The almost lexical insight of music history is evident from the get-go: The music runs the gamut from 20th century classical composers to late-70s TV crime series, only to end up inside what sounds like the soundtrack of a mid-90s gaming console. But it’s the unorthodox and seemingly impossible way in which all these elements are combined into a coherent whole that make up the brilliance of this album. Instead of being nostalgic and referring, it feels new and unheard.
Dugnad is the recording where Skarbø not only cements his abilities as one of the most creative drummers and composers, but also steps into the frontline as a progressive producer in his own right. “I had been searching for better ways to make my ideas come to life. The pandemic situation forced me into a new way of working. As a jazz musician, I’ve always thought of things from an acoustic, live perspective.
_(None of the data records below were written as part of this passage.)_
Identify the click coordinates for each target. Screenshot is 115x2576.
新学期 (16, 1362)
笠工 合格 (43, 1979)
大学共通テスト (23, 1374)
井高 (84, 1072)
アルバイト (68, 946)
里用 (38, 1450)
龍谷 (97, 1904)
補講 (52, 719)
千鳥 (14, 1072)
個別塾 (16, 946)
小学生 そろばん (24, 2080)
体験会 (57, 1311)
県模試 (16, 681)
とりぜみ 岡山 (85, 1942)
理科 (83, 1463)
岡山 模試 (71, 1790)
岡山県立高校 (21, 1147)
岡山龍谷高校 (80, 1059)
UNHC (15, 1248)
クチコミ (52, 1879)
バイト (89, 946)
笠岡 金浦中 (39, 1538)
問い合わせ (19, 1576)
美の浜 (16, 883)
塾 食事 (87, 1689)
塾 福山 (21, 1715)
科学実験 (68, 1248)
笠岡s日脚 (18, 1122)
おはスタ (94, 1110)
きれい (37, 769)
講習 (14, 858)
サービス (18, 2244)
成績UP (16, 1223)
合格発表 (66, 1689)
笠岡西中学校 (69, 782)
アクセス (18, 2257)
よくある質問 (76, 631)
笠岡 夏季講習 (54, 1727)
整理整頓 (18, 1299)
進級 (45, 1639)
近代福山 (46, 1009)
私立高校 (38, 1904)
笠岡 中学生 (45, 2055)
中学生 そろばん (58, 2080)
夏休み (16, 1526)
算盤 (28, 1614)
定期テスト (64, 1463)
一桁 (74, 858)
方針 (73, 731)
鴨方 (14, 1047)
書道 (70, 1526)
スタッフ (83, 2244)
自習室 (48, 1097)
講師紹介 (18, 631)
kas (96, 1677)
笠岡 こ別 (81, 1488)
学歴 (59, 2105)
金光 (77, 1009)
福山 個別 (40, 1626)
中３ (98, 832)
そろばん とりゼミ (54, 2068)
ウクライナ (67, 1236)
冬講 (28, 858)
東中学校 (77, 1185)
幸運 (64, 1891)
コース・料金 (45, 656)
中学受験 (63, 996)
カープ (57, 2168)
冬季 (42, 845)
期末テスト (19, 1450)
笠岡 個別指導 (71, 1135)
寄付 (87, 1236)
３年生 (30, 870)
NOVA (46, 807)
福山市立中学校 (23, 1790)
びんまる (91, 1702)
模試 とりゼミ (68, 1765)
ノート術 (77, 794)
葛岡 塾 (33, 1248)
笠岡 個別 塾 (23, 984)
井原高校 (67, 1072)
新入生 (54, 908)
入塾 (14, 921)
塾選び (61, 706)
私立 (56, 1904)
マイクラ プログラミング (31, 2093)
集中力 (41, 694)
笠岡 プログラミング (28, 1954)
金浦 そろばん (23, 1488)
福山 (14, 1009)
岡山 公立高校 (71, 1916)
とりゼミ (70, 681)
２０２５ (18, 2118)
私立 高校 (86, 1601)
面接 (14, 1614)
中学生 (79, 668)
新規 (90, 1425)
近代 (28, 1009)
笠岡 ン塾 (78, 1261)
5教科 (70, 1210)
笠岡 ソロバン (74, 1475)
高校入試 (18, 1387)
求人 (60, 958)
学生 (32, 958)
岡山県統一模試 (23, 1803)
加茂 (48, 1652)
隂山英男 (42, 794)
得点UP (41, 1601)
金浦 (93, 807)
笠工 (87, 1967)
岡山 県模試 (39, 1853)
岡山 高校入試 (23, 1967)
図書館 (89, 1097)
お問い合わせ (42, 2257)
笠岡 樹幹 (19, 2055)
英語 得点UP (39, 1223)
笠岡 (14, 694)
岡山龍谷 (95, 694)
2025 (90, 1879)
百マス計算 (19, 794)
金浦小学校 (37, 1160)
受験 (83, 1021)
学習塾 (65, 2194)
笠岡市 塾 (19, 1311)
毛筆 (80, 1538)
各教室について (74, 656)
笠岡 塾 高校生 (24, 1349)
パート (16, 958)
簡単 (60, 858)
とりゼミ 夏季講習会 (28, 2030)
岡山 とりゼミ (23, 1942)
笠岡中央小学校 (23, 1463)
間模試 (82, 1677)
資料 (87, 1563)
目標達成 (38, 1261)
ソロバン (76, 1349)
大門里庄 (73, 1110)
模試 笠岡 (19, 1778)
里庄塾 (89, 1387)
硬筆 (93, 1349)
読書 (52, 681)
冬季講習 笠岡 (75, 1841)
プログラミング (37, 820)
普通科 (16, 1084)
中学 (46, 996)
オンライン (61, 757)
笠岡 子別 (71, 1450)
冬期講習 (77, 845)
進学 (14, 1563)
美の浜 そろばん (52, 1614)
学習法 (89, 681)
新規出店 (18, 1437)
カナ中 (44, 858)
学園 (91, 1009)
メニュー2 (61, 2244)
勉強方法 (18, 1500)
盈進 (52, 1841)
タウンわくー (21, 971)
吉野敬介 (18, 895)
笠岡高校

When I managed to let that go, many doors opened up.”
Initially intended as a regular session with everyone in the studio together, the worldwide pandemic forced the band into new ways of working. After writing the material, the musicians recorded their parts at home, either alone or in small groups. These recordings were then totally restructured and recomposed by Skarbø over the course of 6 months, culminating in 8 days of mixing with wizard engineer Jørgen Træen, who also mastered the album.
The core ensemble is almost the same as on the previous album, and reads like a who’s who in Scandinavian modern creative music. Reedists Signe Emmeluth and Eirik Hegdal deliver beautiful melodies one moment, only to burst into flames the next. Trumpeter Stian Omenås has a playing history with Øyvind that goes back 27 years. Listen to his solos on Kassett and Murgröna, and you’ll hear why he is one of the most melodically gifted musicians around. New arrival Ivar Grydeland brings a new twist into the string department, with highly creative guitar parts hinting towards the grittier sides of rock, while his evocative pedal steel playing adds the melancholy. Chris Holm – prior to this known mostly for supporting artists in the pop realm – anchors the band with extremely musical bass playing, covering the album with subtle yet distinctive details.
There are also guest appearances by select musicians. Reedist Klaus Holm brings a crackling alto solo on Anti-Crime Computer in tandem with Hegdal. While pianist Guoste Tamulynaite tackles the 10-finger chords on Central Parker with ease, recorded straight to cell phone. Guitarist Thomas Dahl sets the tone on Triple F and brings out his inner Steve Jones on F-Punk. Skarbø’s son, Elia, makes his recording debut on the track bearing his name. Whilst one of the most praised composers of contemporary classic music, Øyvind Torvund, makes a special appearance on modular synth.
“All in all, it’s been a good DUGNAD,” says Øyvind, referring to the impossible-to-translate Norwegian word. “Everybody gave their all, despite trying times. We brought our efforts together, and out came the new album. That’s the definition of DUGNAD.”